== EXERCISE OBJECTIVE ==
What you return should be only the lines starting at the one that contains "Click the Newcastle United crest" and running to the end of the listing, exactly as written, minus any pictures.

== RECORDS FOR THIS EXERCISE ==
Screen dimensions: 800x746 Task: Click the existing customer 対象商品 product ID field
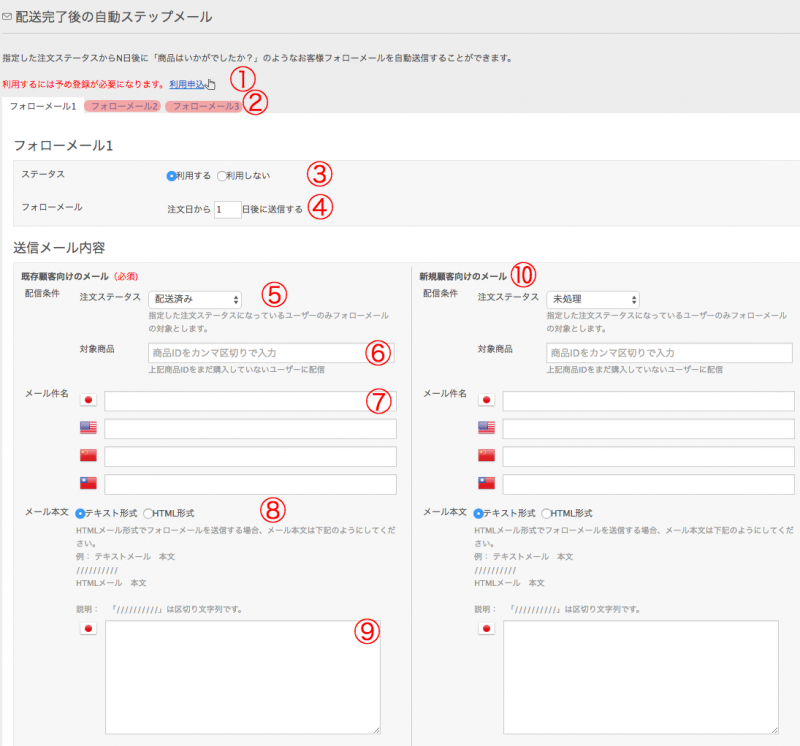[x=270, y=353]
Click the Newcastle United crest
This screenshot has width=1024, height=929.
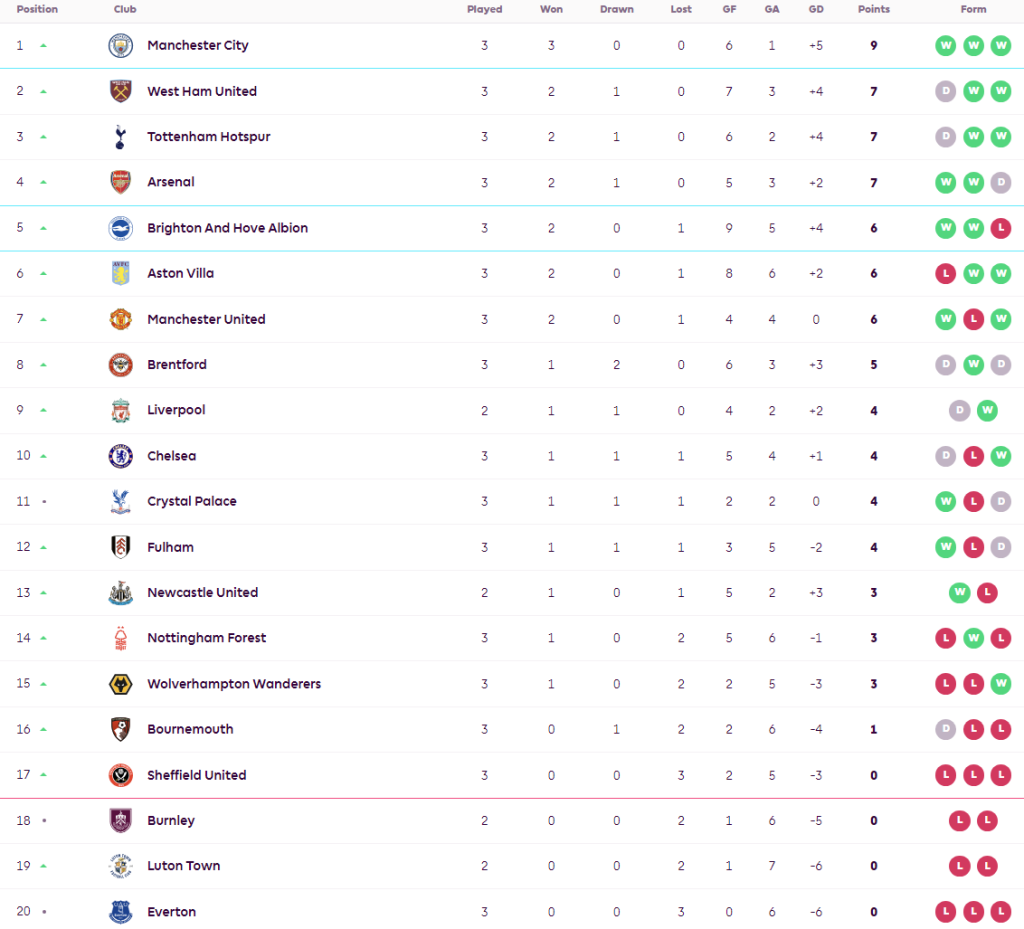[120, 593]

== SOLUTION TO THE EXERCISE ==
Click the Newcastle United crest
This screenshot has width=1024, height=929.
[120, 593]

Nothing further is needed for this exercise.